Historic Settlement Announced in Flint, Michigan, Contaminated Water Crisis
The $626 million settlement involves a case brought by residents poisoned and impacted by contaminated water.
A federal judge has announced a $626 million settlement for victims of the Flint water crisis in Michigan. The case represented tens of thousands of residents poisoned, sickened and impacted by highly dangerous levels of lead in the city's water system.
U.S. District Judge Judith Levy called the settlement a “remarkable achievement” that bestows “a comprehensive compensation program" for every person in the suit.
“This is a historic and momentous day for the residents of Flint, who will finally begin to see justice served,” said Ted Leopold, a lead lawyer in the lawsuit.
But many residents were not pleased.
“It’s a Band-Aid on a bullet wound once again for our city that is still coping with the residual effects of the water crisis,” said resident LuLu Brezzell, Michigan Live reported. Her daughter Amariyanna “Mari” Copeny, wrote to then-President Barack Obama, prompting the president to visit the city.
Brezzell has three children eligible for settlement monies. But she doesn't think the settlement is fair, she said.
"Children in our community are already dealing with the long-term effects of the ongoing water crisis. The clear winners in this case are the lawyers, who will pocket more money than any Flint residents," she told the news website Michigan Live.
Lead levels spiked in Flint water after the city's water source was changed, beginning in 2014, to the Flint River from Lake Huron as a cost-saving measure.
But the river water was corrosive, causing lead to leak from pipes and contaminating tap water. Residents and children began to get sick from the water coming out of their pipes in disturbing shades of gold and brown.
Nine people have been charged in connection with one of the country's worst public health crisis, including former Gov. Rick Snyder and his former senior advisor Richard Baird. All have pleaded not guilty.

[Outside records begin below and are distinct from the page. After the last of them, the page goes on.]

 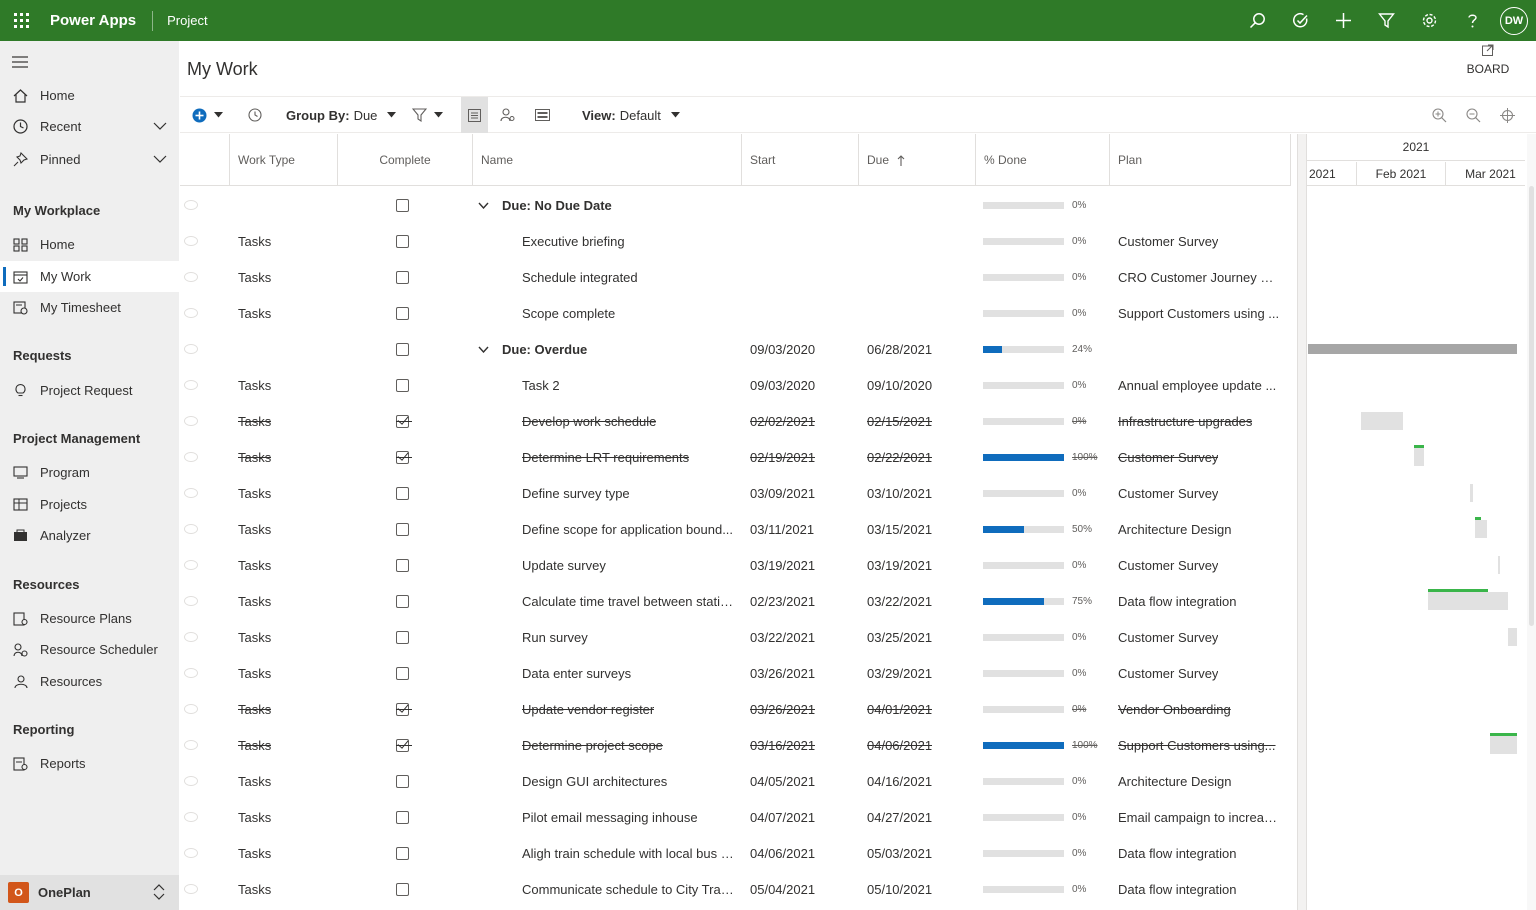 What do you see at coordinates (628, 565) in the screenshot?
I see `name-cell: Update survey` at bounding box center [628, 565]. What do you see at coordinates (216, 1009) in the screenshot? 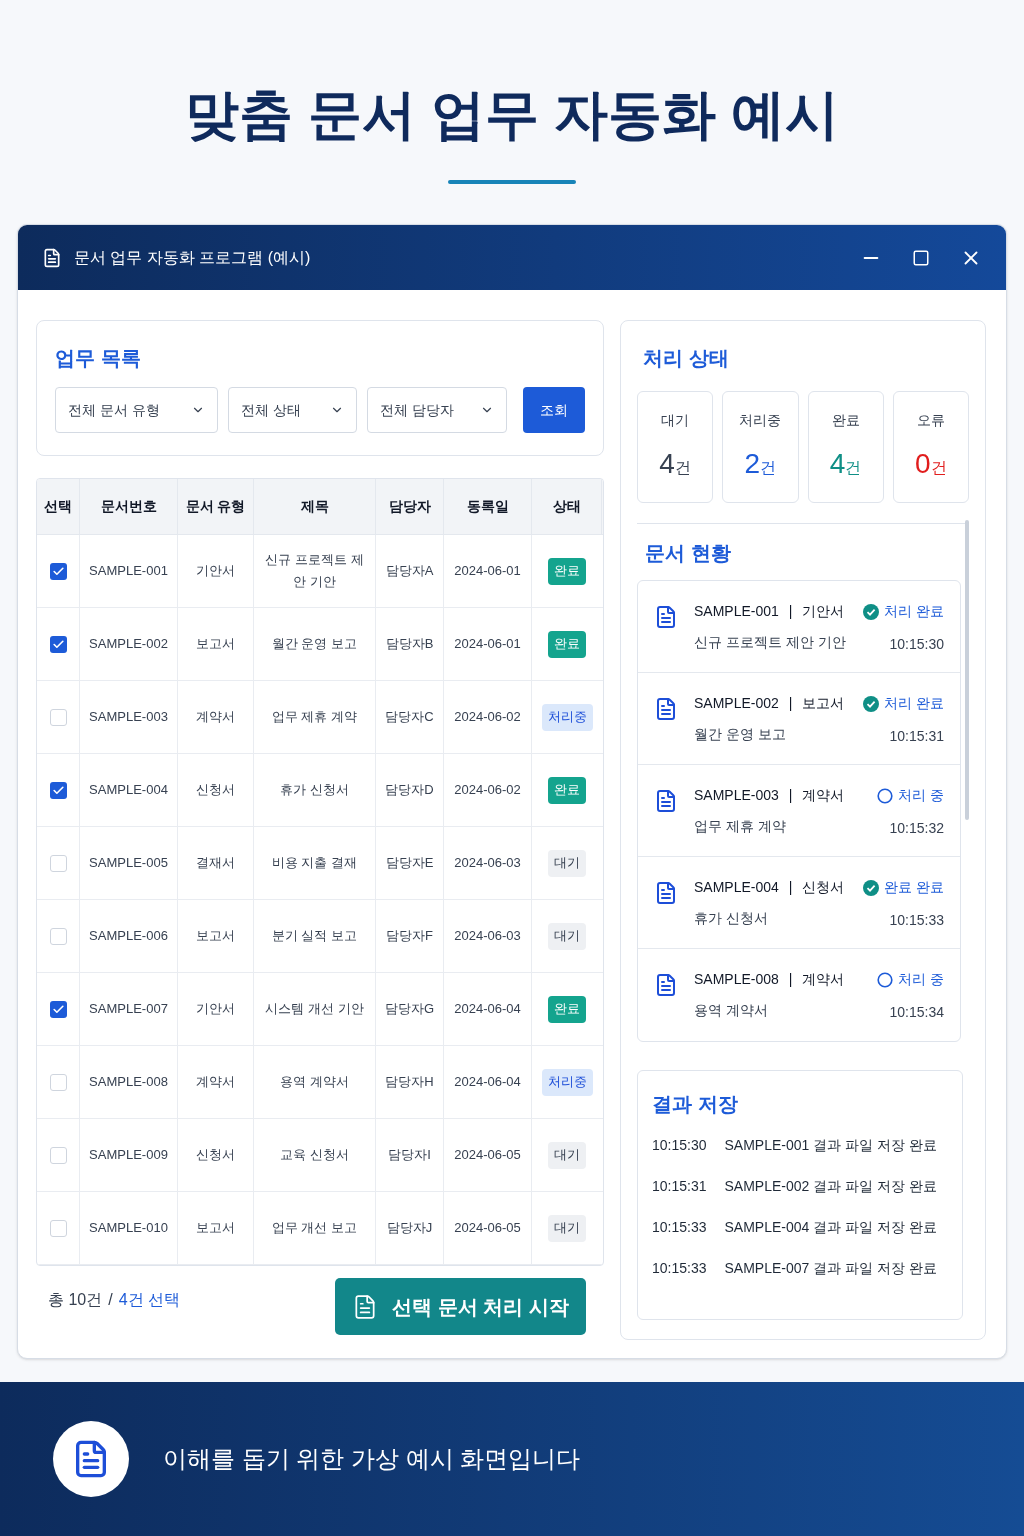
I see `table-cell-text: 기안서` at bounding box center [216, 1009].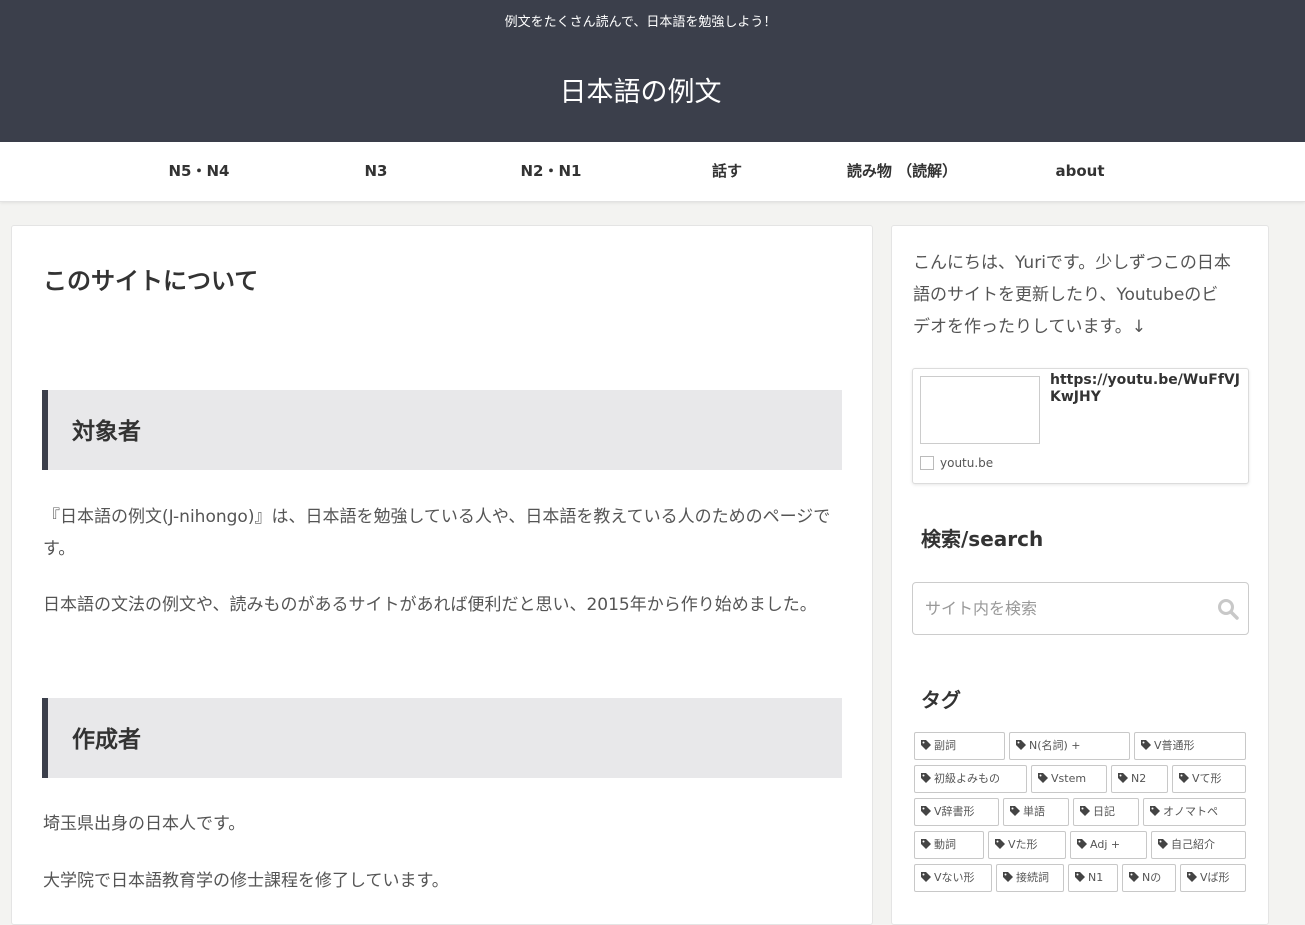 The width and height of the screenshot is (1305, 925). Describe the element at coordinates (1149, 878) in the screenshot. I see `tag-link: Nの` at that location.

The charges filed range from involuntary manslaughter to misconduct in office.
Former Flint Mayor Karen Weaver said the settlement was far too little and far too late.
“When will we get something reflective of what we are worth? When does that happen?" she told reporters. "We haven’t gotten it in the settlement ... I mean, we just seem to be devalued people here in the city of Flint.”
The water crises also touched on issues of race and class. The city has struggled since the American auto industry crumbled in that area. More than half of its residents are Black.
“Here we are, another sad chapter of the water crisis,” Weaver said.